Couverture du livre Birmane

Auteur : Christophe Ono-dit-Biot

Date de saisie : 02/01/2008

Genre : Romans et nouvelles - français

Editeur : Plon, Paris, France

Collection : Littérature française

Prix : 21.00 € / 137.75 F

ISBN : 978-2-259-20344-9

GENCOD : 9782259203449

Sorti le : 23/08/2007


  • La présentation de l'éditeur

Décidé à changer le cours de sa vie, un jeune homme s'envole pour le pays de tous ses fantasmes avec un projet fou : décrocher l'interview du plus grand trafiquant d'opium de tous les temps.
Un scoop sans prix.
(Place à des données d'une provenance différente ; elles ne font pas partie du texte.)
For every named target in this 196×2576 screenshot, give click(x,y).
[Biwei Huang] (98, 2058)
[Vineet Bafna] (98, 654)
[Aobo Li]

Double problème : César est un amateur, et la Birmanie une dictature. A Rangoon, où la paranoïa le dispute à la moiteur tropicale, il rencontre une jeune femme au charme trouble. Médecin humanitaire passionnée et déterminée, elle se montre parfois mélancolique, lointaine... Fasciné, il en tombe amoureux. En lui venant en aide, elle va le faire plonger au coeur d'un pays où tous ses repères volent en éclats.
Jusqu'à le mettre sur le chemin d'une figure mythique de la rébellion politique réfugiée dans la jungle : la Femme-Tigre. De la jeunesse dorée de Rangoon aux ethnies du Triangle d'Or, des villages lacustres du lac Inle à la vallée des Rubis, voici l'itinéraire aventureux d'un héros de notre temps. En quête d'amour et d'absolu dans le pays le plus fermé, le plus enivrant, le plus sensuel de toute l'Asie.

Christophe Ono-dit-Biot est grand reporter au Point. Birmane est son quatrième roman.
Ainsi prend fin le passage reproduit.